No programa ao vivo "Aqui na Band", nesta segunda (9), o ex-comandante argumentou que não está mais na ativa e foi apenas convidado para dar uma palestra em 2019 no Complexo da Maré, na zona norte carioca, o que acabou não acontecendo. "Eu iria falar naquela ocasião sobre estrutura de segurança pública no Brasil para moradores daquela localidade", disse ele.
"Para quem não conhece, eu gostaria de dizer o que é a favela da Maré", continuou. "Ela tem 140 mil moradores, a maioria gente de bem, gente pobre, gente honesta. Ela não tem 140 mil bandidos. Dentro da Maré existem equipamentos públicos, tem quase 50 escolas e um batalhão da PM. O local onde a palestra ia acontecer fica a menos de 100 metros de um batalhão. Eu não tive que negociar com traficante."
A ONG Redes da Maré, que fica a 200 metros do 22º batalhão da Polícia Militar, confirmou a informação e se disse indignada que, por causa do convite, "esse profissional venha sendo constrangido, desmoralizado sob a acusação de ter ligação com grupo armado", afirmou em nota. "Isso não faz o menor sentido e entendemos esse tipo de perseguição como um preconceito claro sobre as favelas e seus moradores."
REDES SOCIAIS E SITE CLONADO
A polêmica inflou com a manifestação de diversas partes nas redes sociais, incluindo a própria PM, o governador Wilson Witzel (PSC) e o deputado Eduardo Bolsonaro (PSL-SP). Para completar, neste domingo (8) o site da corporação fluminense foi clonado, exibindo a frase "Como entrar na favela da Maré sem levar tiro" e uma foto do coronel Ibis Pereira. Ainda estava fora do ar até a tarde desta terça.
A Polícia Militar replicou uma publicação de Monteiro no Twitter, dizendo que o soldado está na ativa há quatro anos e já respondeu a mais de 70 faltas disciplinares, a maioria delas por falta ao serviço. "Seu comportamento é classificado como mau, com 16 punições em sua ficha", escreveu. Sobre o coronel, disse no mesmo post que "não há denúncia contra o oficial em questão. Caso seja apresentada ela será apurada com base nos regulamentos da Corporação".
Já Witzel escreveu que "a PMERJ, como as demais instituições militares do país, tem como pilares os princípios da hierarquia e da disciplina. Todos os soldados respondem à Comissão de Revisão Disciplinar". Outros oficiais e políticos, como a deputada federal Major Fabiana (PSL-RJ), também saíram em defesa do coronel.

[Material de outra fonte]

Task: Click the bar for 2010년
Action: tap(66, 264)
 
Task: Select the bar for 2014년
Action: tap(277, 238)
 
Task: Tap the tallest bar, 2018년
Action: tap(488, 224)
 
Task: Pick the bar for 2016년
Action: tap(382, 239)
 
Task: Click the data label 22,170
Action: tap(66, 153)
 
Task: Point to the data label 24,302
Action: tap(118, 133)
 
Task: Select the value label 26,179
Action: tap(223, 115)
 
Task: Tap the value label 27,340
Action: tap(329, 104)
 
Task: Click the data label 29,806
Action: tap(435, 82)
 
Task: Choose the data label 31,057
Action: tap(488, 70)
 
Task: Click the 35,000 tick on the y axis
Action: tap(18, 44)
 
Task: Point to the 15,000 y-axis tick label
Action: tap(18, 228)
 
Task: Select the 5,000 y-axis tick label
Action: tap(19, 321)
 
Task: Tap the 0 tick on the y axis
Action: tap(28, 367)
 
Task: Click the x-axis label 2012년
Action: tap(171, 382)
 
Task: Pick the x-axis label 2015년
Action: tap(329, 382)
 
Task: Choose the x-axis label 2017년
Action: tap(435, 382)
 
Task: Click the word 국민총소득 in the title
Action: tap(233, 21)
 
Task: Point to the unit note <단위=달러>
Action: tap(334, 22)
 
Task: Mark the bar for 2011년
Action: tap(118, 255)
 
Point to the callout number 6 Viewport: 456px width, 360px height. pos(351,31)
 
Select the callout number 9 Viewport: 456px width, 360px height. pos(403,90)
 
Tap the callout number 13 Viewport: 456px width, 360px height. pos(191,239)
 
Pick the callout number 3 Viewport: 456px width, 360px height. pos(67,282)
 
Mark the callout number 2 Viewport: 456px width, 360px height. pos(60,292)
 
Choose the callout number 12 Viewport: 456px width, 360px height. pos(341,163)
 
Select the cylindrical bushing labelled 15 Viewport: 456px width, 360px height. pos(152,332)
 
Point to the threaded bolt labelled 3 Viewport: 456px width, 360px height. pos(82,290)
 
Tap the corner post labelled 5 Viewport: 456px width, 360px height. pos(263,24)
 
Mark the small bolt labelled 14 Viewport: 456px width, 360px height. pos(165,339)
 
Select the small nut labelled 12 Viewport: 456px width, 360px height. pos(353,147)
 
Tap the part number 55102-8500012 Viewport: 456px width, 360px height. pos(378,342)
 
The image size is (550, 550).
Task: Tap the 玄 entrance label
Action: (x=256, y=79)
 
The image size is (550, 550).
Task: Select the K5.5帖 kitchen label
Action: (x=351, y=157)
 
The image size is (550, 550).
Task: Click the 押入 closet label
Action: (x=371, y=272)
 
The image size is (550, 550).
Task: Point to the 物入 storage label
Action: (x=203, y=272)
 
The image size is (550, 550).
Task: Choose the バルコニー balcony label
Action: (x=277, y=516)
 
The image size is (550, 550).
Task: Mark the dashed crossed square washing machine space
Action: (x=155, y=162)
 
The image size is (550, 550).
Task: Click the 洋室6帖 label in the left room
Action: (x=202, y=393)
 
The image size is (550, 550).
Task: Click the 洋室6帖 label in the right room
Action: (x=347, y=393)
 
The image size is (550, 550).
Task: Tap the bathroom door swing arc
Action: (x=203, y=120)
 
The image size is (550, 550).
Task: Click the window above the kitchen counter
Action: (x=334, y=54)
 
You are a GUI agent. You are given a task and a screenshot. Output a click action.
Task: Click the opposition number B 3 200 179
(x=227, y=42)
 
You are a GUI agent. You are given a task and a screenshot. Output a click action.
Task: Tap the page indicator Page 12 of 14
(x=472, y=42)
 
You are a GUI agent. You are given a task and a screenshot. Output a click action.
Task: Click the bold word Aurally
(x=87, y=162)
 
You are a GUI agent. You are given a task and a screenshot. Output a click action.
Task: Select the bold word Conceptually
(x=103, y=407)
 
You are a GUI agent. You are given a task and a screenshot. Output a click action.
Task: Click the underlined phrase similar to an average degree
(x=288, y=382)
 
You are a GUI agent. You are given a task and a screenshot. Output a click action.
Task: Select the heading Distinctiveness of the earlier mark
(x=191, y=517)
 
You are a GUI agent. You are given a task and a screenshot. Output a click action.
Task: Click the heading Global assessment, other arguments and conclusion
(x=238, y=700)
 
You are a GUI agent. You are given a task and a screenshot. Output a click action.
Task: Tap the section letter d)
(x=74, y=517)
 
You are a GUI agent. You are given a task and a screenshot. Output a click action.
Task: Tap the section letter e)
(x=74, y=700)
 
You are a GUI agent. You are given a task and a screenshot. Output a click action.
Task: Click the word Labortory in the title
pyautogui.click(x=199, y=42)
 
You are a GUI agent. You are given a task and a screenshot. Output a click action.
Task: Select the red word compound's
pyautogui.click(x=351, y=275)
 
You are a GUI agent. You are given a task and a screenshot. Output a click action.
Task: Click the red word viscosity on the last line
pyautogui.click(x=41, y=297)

Do outro lado, Gabriel Monteiro recebeu o apoio da #somostodosgabrielmonteiro, uma das mais comentadas no Twitter na última quinta. Eduardo Bolsonaro publicou que, apesar de não conhecer o soldado, "retirar seu porte [de arma] é quase uma sentença morte". Olavo de Carvalho, guru do presidente, escreveu que "Gabriel Monteiro tem de ser reintegrado na Polícia Militar com INDENIZAÇÃO POR DANOS MORAIS E PROMOÇÃO [sic]."
Outro que o elogiou foi o deputado estadual Filippe Poubel (PSL). O soldado foi cedido ao gabinete do parlamentar, na Assembleia Legislativa do Rio, depois que um outro processo disciplinar seu foi anulado pelo Secretário de Polícia Militar, coronel Rogério Figueredo, em agosto de 2019, apesar de recomendação contrária da Corregedoria.